Energies, 2018, vol. 11, issue 11, 1-16

Abstract: This paper is devoted to modelling of temperature distribution and its time evolution in rooms with specific thermal insulation and heat transfer for different external conditions. The simulation results should help to design the room architecture and wall materials to reduce energy losses due to heating or cooling, and to increase the inside thermal comfort. For this purpose, a methodological procedure using real data processing in the COMSOL Multiphysics modelling environment and spatial visualization of temperature evolution is proposed. This paper describes a mathematical model for simulation of the temperature evolution inside a space with thermally insulated walls under selected outside conditions. Computer simulations are then used to assess the temperature distribution inside the room and the heat flow through the room walls. Results of the simulations are used for subsequent determination of the time needed for the desired decrease of air temperature inside the tested room during its cooling due to the low ambient temperature, which is related to the thermal stability of the building, specific heat capacity, and thickness of the thermal insulation. Under the studied conditions, the time to reach the temperature drops by 20 percent in a room with windows was from 1.4 to 1.8 times lower than that in the room without windows. The proposed methodology shows the flexibility of computer modelling in the design of insulated building systems. The mesh density testing was performed by comparing the air temperature evolution in the model of the selected mesh density and the model with its maximum value enabled by the size of computer memory. The maximum temperature deviation calculated for the mesh of the presented model was 0.57%.

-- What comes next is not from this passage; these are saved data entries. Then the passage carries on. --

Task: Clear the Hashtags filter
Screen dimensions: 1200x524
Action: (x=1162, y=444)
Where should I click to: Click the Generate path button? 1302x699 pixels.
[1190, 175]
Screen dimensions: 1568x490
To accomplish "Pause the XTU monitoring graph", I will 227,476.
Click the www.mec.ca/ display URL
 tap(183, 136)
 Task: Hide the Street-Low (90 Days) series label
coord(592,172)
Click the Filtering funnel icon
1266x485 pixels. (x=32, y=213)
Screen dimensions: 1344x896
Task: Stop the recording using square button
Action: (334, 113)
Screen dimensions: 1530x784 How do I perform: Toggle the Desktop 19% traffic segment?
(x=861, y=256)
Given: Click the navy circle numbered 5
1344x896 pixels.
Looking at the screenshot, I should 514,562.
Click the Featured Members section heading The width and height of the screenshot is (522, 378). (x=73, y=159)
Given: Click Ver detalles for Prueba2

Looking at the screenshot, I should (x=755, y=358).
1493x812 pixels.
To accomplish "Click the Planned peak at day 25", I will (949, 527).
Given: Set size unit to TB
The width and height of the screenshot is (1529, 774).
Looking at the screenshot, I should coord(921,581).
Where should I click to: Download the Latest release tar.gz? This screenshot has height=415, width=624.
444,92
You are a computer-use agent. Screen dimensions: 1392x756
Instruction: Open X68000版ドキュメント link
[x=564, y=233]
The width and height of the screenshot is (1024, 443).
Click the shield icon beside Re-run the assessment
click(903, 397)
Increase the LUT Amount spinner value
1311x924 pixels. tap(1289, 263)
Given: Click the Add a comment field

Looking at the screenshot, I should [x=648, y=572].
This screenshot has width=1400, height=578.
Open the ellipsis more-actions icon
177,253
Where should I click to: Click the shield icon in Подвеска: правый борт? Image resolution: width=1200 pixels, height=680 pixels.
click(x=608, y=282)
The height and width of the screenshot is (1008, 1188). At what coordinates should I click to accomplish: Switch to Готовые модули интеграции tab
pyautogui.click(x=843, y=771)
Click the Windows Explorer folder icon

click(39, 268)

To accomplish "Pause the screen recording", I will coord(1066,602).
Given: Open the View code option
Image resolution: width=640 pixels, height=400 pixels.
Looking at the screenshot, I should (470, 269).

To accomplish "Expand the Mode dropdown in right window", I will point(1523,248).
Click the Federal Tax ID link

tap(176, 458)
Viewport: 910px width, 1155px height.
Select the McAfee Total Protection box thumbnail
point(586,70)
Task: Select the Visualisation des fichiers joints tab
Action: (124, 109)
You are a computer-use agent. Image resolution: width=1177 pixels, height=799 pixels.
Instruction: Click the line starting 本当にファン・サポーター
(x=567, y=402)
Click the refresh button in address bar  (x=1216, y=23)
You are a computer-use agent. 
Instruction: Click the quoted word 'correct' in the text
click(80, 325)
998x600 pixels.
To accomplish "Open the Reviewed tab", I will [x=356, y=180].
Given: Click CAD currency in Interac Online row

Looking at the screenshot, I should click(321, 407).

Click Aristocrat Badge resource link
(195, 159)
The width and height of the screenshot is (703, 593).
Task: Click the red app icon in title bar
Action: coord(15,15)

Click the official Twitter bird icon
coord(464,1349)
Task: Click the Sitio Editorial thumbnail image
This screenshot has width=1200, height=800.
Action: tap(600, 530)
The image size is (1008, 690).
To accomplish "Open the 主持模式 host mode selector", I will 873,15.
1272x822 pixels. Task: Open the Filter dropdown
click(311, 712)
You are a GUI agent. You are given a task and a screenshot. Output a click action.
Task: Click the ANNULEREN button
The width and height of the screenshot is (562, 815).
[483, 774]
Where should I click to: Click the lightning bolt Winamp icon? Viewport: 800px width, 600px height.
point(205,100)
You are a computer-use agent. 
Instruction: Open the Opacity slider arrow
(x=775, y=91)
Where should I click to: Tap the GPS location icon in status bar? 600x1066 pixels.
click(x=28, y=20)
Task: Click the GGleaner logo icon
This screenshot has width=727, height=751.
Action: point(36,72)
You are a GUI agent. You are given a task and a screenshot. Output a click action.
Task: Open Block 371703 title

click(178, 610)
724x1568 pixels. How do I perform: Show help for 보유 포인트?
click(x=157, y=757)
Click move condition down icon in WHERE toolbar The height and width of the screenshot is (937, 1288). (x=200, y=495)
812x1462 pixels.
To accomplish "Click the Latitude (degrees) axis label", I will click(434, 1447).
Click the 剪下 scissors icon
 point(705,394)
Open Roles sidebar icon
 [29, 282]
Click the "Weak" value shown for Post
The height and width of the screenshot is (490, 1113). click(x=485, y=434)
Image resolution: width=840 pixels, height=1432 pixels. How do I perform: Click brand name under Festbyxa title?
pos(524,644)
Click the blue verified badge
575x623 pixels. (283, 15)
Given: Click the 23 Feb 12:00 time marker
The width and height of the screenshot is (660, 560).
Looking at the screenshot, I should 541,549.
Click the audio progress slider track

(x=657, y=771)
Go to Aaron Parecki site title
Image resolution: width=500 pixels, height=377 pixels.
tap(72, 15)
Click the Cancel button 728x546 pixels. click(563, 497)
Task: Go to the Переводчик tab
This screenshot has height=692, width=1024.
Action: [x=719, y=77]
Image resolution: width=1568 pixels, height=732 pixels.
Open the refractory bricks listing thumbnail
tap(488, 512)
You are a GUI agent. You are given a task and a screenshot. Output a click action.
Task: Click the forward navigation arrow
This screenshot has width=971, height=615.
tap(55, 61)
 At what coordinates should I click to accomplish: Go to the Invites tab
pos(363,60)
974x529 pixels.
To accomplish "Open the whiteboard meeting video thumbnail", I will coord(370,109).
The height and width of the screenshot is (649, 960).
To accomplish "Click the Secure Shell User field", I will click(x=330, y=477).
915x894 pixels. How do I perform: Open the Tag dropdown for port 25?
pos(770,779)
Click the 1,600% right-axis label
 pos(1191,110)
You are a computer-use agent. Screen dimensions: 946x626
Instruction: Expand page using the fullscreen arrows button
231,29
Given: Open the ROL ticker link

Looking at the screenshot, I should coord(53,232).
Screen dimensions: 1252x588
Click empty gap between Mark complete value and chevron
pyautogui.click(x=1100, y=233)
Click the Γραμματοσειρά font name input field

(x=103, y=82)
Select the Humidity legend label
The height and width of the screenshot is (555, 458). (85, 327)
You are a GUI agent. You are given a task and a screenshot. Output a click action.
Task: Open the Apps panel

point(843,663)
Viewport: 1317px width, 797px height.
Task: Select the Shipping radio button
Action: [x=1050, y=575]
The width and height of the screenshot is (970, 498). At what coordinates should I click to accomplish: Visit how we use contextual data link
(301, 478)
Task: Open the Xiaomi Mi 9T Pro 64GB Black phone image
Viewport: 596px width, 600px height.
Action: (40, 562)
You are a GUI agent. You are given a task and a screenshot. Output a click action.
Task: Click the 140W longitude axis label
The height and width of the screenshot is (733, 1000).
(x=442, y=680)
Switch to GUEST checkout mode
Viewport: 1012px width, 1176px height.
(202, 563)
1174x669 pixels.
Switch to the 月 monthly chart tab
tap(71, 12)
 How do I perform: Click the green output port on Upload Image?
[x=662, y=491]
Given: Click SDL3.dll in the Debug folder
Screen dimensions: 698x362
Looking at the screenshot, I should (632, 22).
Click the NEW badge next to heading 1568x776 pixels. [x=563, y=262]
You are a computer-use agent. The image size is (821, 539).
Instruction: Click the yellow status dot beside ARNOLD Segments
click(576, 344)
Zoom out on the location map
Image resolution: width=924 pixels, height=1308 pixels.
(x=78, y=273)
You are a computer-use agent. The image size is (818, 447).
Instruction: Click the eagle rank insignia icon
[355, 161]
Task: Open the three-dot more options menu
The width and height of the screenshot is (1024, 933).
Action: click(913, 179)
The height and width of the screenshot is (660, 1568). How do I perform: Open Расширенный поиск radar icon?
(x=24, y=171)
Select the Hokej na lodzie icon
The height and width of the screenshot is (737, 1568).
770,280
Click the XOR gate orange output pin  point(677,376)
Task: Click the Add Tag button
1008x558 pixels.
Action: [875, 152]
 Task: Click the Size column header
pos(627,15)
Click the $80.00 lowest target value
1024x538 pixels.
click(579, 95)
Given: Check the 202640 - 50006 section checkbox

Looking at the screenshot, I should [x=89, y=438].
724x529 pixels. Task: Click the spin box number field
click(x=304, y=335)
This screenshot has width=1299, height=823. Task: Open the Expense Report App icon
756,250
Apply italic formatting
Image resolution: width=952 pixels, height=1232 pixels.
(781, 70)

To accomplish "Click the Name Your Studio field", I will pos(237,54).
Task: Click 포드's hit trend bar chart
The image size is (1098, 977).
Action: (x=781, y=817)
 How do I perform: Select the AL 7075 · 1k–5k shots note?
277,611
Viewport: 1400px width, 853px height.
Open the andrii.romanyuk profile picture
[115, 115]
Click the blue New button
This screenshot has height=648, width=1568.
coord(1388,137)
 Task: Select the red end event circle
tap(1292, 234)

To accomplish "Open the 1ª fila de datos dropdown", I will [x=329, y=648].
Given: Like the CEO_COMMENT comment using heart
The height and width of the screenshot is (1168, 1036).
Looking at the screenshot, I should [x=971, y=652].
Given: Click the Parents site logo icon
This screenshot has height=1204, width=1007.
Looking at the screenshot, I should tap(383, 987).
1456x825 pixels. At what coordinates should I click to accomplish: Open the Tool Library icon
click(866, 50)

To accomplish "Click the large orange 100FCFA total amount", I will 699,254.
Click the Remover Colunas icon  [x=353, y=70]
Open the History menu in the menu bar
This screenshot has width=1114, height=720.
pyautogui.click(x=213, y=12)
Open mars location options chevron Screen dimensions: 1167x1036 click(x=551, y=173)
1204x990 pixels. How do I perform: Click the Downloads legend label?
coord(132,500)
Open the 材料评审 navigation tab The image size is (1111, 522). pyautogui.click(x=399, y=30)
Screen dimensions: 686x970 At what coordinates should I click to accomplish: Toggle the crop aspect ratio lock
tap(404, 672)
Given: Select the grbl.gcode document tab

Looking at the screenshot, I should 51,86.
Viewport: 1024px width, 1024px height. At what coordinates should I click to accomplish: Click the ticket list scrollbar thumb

Keywords: thermal stability of building; COMSOL Multiphysics; computer simulation; 3D model; determination of temperature decrease for cooling the room; signal processing; smart city (search for similar items in EconPapers)
JEL-codes: Q Q0 Q4 Q40 Q41 Q42 Q43 Q47 Q48 Q49 (search for similar items in EconPapers)
Date: 2018
References: View references in EconPapers View complete reference list from CitEc
Citations: View citations in EconPapers (1)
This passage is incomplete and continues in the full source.